Biach gegen Diskussion um Zahlen im Zuge der Kassenfusion

Der Vorsitzende des Hauptverbandes der Sozialversicherungsträger, Alexander Biach, kritisiert die Debatte um Kosten bzw. Einsparungen im Zuge der Fusion der Sozialversicherungsträger. Mit den Zahlenspielchen sei ein “Tiefpunkt in der Diskussion erreicht”, man mache damit aus einer wichtigen Debatte einen “Wettlauf um die Verunsicherung”, sagte Biach am Donnerstag im Ö1-“Morgenjournal”.

Laut einem Gutachten der Wiener Wirtschaftsuniversität, das noch vom Sozialministerium unter der früheren FPÖ-Ministerin Beate Hartinger-Klein in Auftrag gegeben wurde, werden die Fusionskosten auf einmalig 300 bis 400 Mio geschätzt. Auf der anderen Seite werden mögliche Einsparungen von rund 300 Millionen Euro pro Jahr angegeben, allerdings erst nach fünf Jahren. Damit würde sich die von der türkis-blauen Regierung versprochene Patientenmilliarde bis 2023 nicht ausgehen.

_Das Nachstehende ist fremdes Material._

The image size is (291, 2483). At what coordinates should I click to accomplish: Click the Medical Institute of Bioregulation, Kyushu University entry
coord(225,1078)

Biach erklärte nun, er würde keine einzige Zahl aus dem Gutachten unterschreiben. Die Berechnung der Fusionskosten sei eigentlich nicht möglich und auch die errechneten Einsparungen von 300 Mio pro Jahr würden vor allem die Beschaffungen betreffen. Das ginge dann aber auf Kosten der heimischen Wirtschaft. Biach plädierte dafür, das Management jetzt arbeiten und Fakten schaffen zu lassen.